Langkah pemerintah Indonesia ini telah diapresiasi oleh ADI sebagai salah satu negara yang aktif dalam meningkatkan kesadaran akan penyakit yang semakin banyak diderita ini.

Indonesia juga sudah menjadi role model untuk kampanye peningkatan kesadaran dimensia di Asia Pasifik.

Gerakan untuk bersama-sama tidak pikun ini dilaksanakan oleh seluruh lapisan maryarakat, mulai dari pemerintah pusat dan daerah hingga perusahaan swasta dan publik.

Mengenali Gejala Dimensi, 10 Tanda Dimensia

Selain itu, sangat penting bagi masyarakat untuk sadar dan mengenali gejala dimensia agar memahami dampaknya dan mengetahui apa yang harus dilakukan saat mengadapi seseorang dengan penyakit tersebut, karena masih bayak stigma dan kesalahan informasi seputar penyakit ini.

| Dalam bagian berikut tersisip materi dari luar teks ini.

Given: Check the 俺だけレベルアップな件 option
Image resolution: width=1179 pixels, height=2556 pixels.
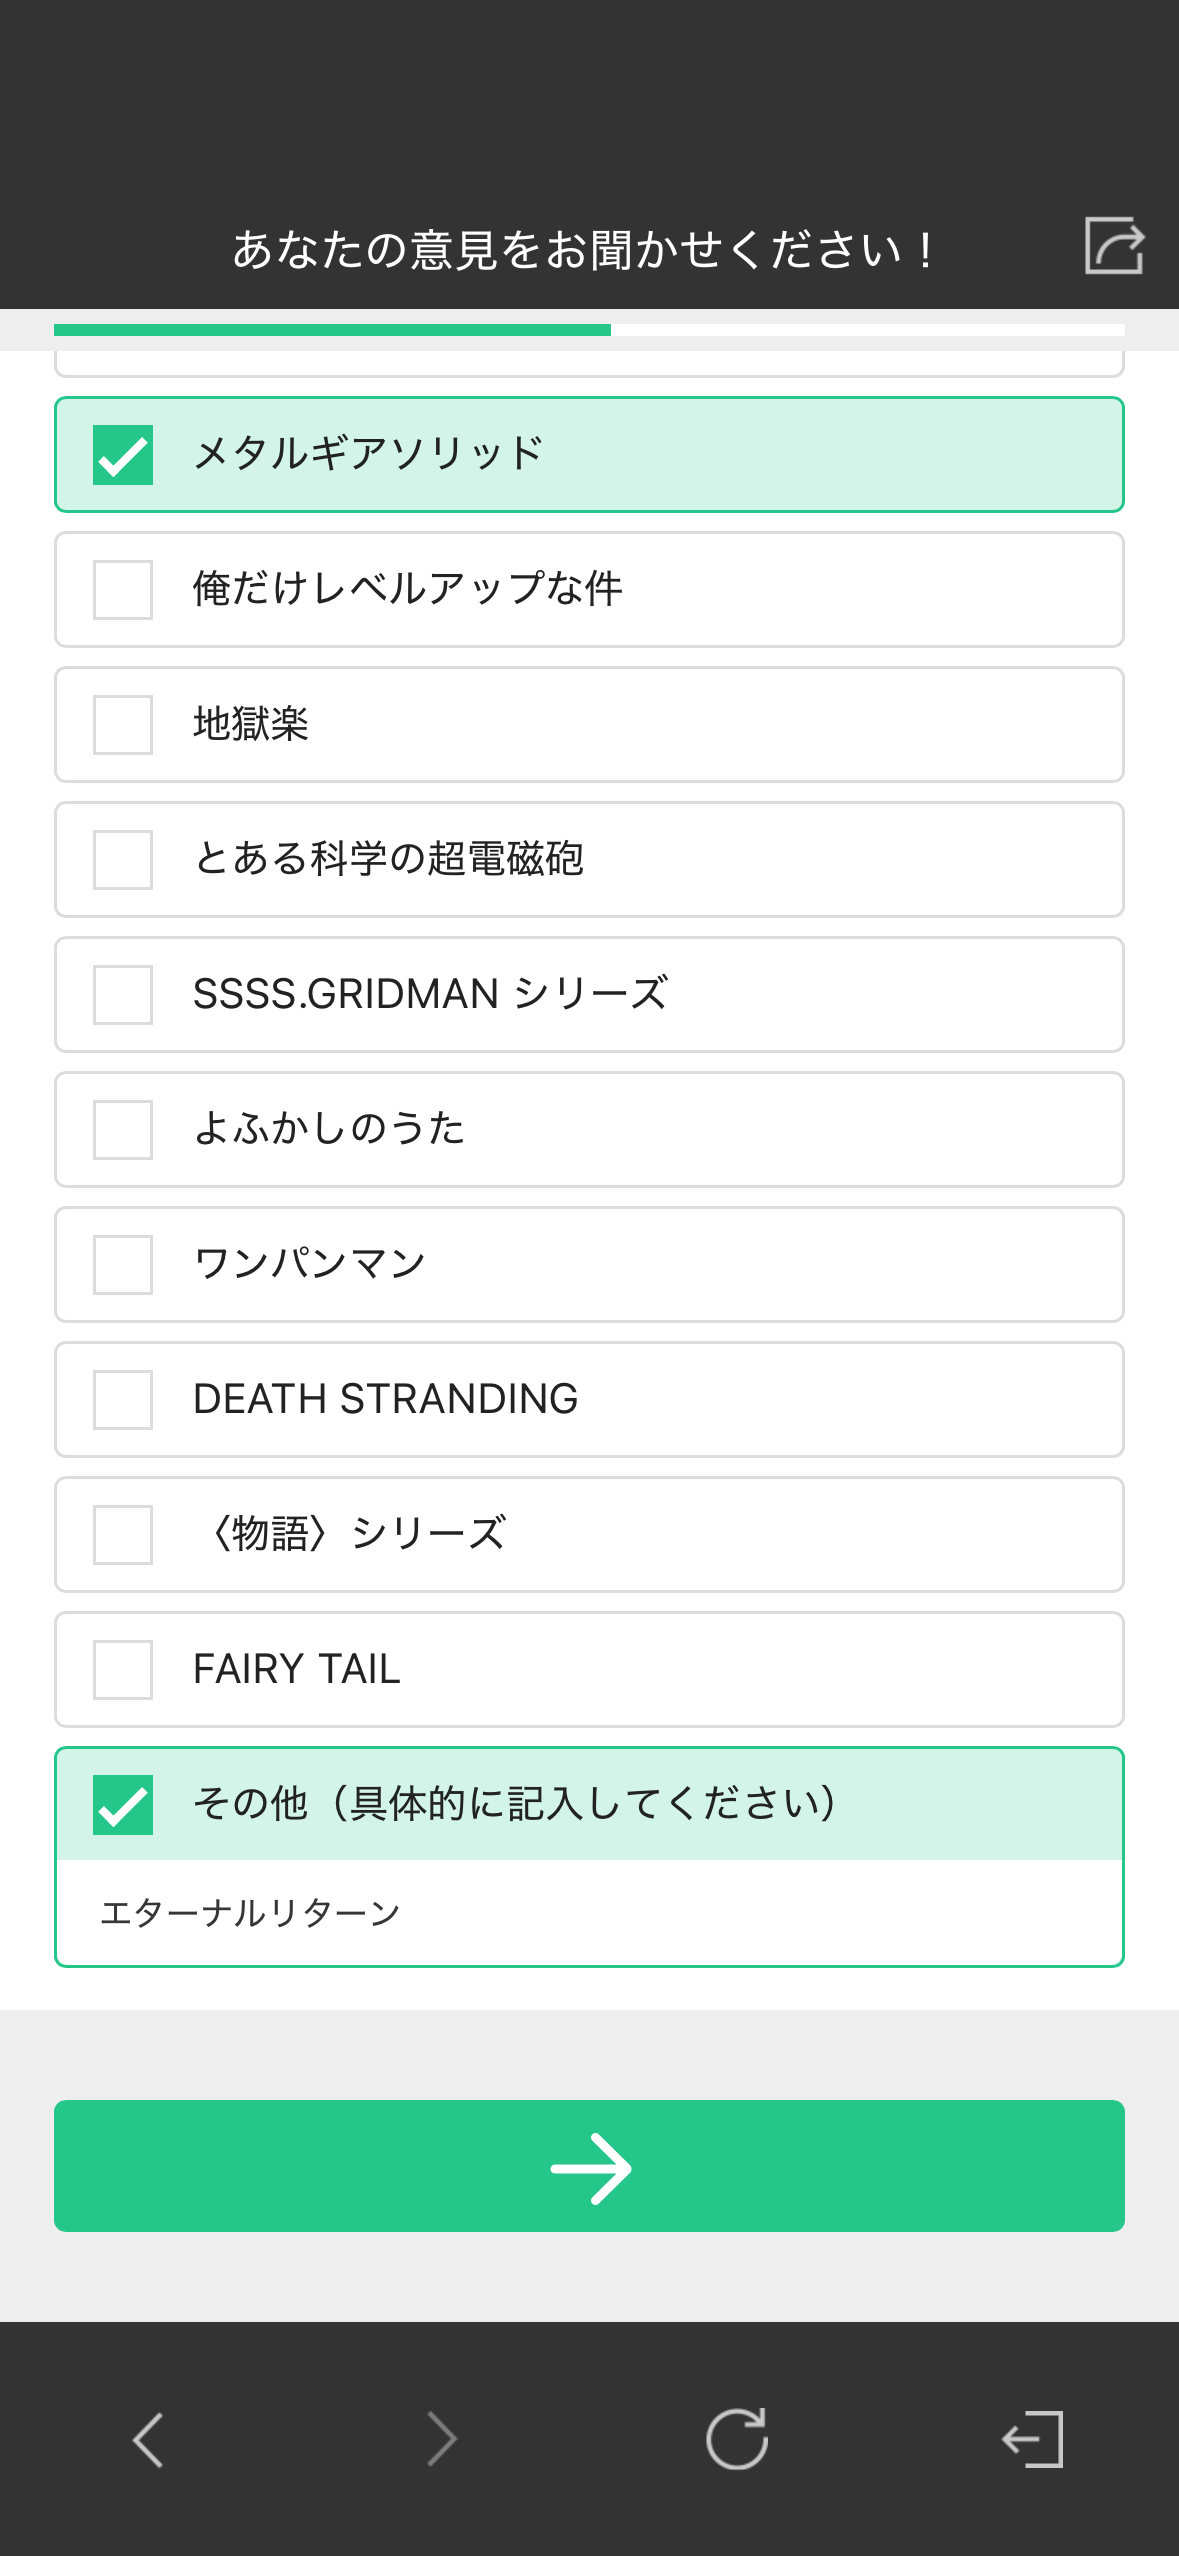Looking at the screenshot, I should (x=123, y=590).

Sebagai pengetahuan awal, berikut adalah 10 tanda-tanda dimensia :

  1. Gangguan daya ingat
  2. Sulit melakukan kegiatan yang bersifat familiar
  3. Gangguan komunikasi
  4. Disorientasi waktu dan tempat
  5. Kesulitan dalam membuat keputusan
  6. Sulit fokus
  7. Menaruh barang tidak pada tempatnya
  8. Perubahan perilaku dan kepribadian
  9. Kesulitan memahami hubungan antara visual dan spasial
  10. Menarik diri dari pergaulan.

Jika kamu atau orang-orang terdekat kamu, terutama lansia, mengalami tanda-tanda tersebut, segera rencanakan untuk memeriksakan diri ke dokter. Agar dapat dilakukan tindakan untuk mengurangi ataupun menyembuhkan resikonya.